I was planning on getting a hotel in Calexico since it was getting late and all, but my drunken sense got the better of that idea.  I found a street with three hotels and went to the third and asked the man how much.  He said $40 and my mind still operating in Mexico forgot the debit card option.  I only had $31 american dollars but more than enough in pesos (I remembered that grocery stores in border towns often take pesos--why wouldn't hotels do the same?)  I asked he took pesos to which he replied " I don't even know what pesos are."  Wow, you really should get out more, explore your back yard.  I went across the street and the next man said $40.  I told him I had $31 and some pesos to which he was offended and responded patriotically by threatening me "don't even make an offer like that in this country."  "Gracias Senor" I told him mockingly and walked out.  Who needs a cheap hotel anyway.  Not this cabron.  Ride on.  I found a small highway heading east out of town, how I don't know.  Celestial navigation maybe.  50 miles to Yuma, AZ.  After about 5 miles I spotted a tamarisk tree adjacent to some farmland.  My hotel for the night.  I was quite impressed with the sighting of it actually; Bike and I were very well concealed.

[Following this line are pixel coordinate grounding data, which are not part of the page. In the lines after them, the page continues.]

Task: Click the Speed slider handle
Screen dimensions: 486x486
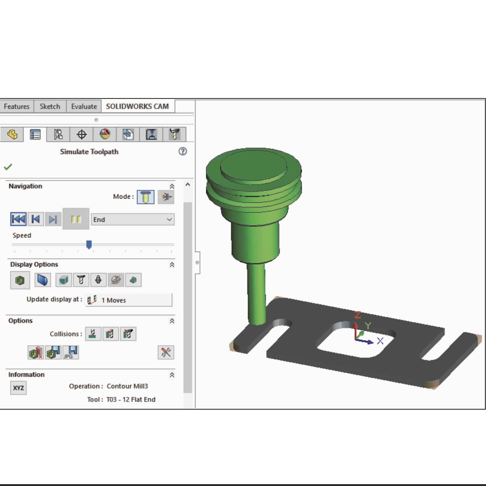Action: 89,245
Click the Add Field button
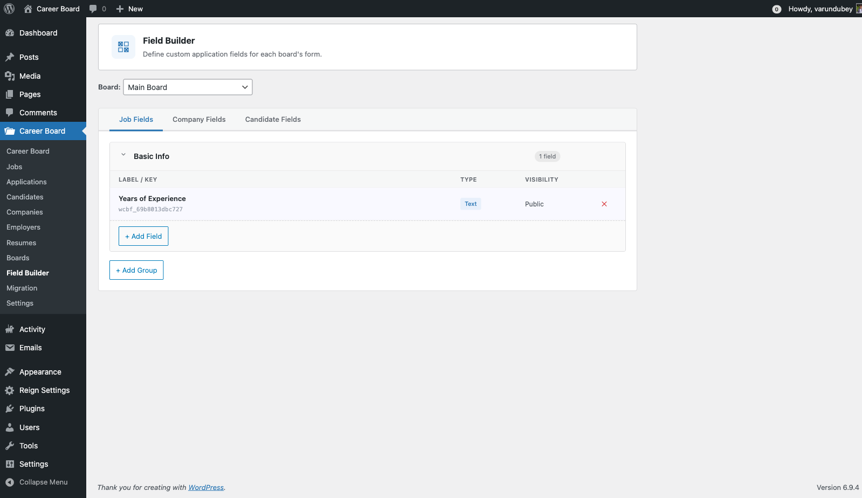The height and width of the screenshot is (498, 862). pos(143,236)
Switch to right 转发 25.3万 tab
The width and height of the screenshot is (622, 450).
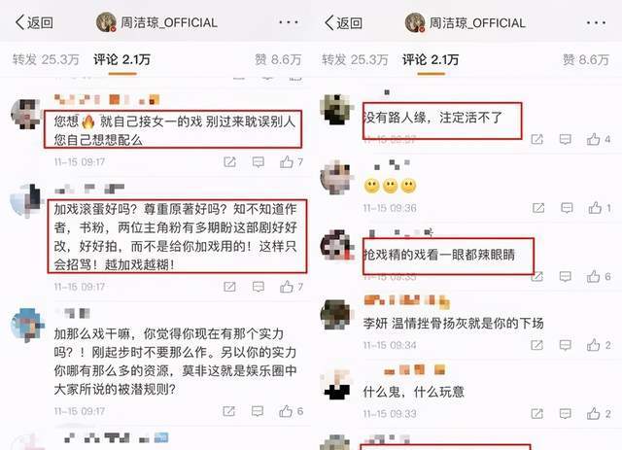[x=355, y=60]
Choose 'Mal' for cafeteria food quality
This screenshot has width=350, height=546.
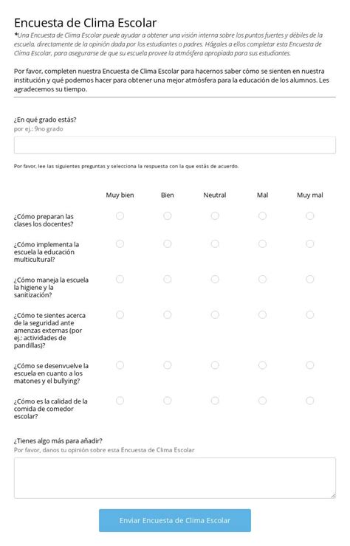(x=263, y=401)
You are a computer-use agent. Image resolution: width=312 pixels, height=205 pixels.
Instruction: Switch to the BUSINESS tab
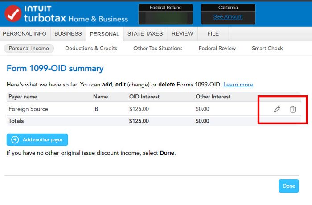pos(68,34)
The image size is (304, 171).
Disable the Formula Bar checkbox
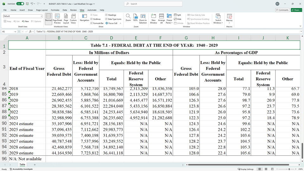click(92, 23)
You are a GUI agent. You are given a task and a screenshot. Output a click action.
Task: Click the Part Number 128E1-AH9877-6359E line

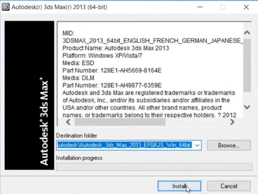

I got up before dawn hung over and still impressed with my sleep spot.  Today will be spent pedaling.  I ate my pan from San Felipe while pedaling and stopped only to change a flat and to necessitate.  My road ran out after 20 miles and put me on Interstate 8...ride on.  An exit to Blythe came 16 miles outside of Yuma and remembering the girls' trip in the fall too them through this town, and having no map, I took it.  Blythe marked about 100 miles of desert riding with fortunately favorable winds all on seven doughnuts, a very small bag of chips, a soda (orange, Sunkist), and a very large milkshake in the town of Palo Verde, CA whose local paper (a single sheet) boasted that "Church for Palo Verde may be a reality."  Whoa.  I stopped for a proper meal in Blythe and managed to hitch hike about 5 miles down Interstate 10 before pedaling off again.  The fire fighter that gave me a ride said there was a power-line road to the south that parallels the highway and would take me all the way to Quartzite, RV central, Arizona. [Two groups of people who I find to be particularly good with directions are firefighters and bicyclists.]  For some stupid reason (remember, I do dumb things) I took it.  The sun was down and it wasn't worth it to change my tires.  The road ended up being a rocky, sandy, steep gas pipeline and I'm riding what I can of it on my hundred pound pony on road shoes in the dark, avoiding border patrol encounters al to make it another 5 miles closer to home so tomorrow I can get up before dawn and do it all over again and be home in two days so I can raft the Salt river on Sunday.  No Paso Nada.  This is how I test my bikes.




1 comment:

  1. I was beginning to wonder how this thing would pan out. Sounds like an awesome tour with some cool characters. Have fun sunday racing off the mountain.